I watched a little Tooker fight for breath in the NICU and I felt his little body struggle under the palm of my hand.  To leave him behind day after day, it surely took all the strength I had.  To keep up with this teenaged fun loving boy requires a separate but equal strength.

I survived the scrutiny of the child protective services of New York state.  A parental nightmare that I would not wish upon anyone.  For me, there is no other word to use but "survive."  It is deeply terrifying to know that it is possible that someone else has the power to strip you of your parental rights; further, it is a thing that brings deep and abiding shame.  

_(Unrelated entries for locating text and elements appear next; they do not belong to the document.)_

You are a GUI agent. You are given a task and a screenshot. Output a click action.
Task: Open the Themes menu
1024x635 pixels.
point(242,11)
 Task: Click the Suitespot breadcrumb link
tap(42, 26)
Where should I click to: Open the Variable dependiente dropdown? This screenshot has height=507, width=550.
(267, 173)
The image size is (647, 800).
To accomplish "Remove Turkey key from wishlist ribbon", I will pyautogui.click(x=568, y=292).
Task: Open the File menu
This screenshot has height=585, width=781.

These are just a few snippets of different and difficult phases of my life; frankly, each of them rather terrifies me.  I don't want to do it, but I know that I HAVE done it.   I have done it because my friend walks the journey with me. He has promised to be here til the end of the age and He makes good on that promise.  He waits for me when I run ahead or simply lay down to mope.  I think the latter is the most likely of all the options because I'm not so much of a runner.  I am only as good as the One who goes with me and since He is good and He is the King, I should have nothing to fear.  I can do hard things. 

I can say goodbye to a generation of good people who were deeply loved.  I can take up my seat in the Golden Hall and make up a remnant of faith so long as I do not wander from my first love.

Friends, maybe this is you today.

Maybe you wander.....   

May you remember....  He waits for you.

And the Lord said, “I will wait until you return.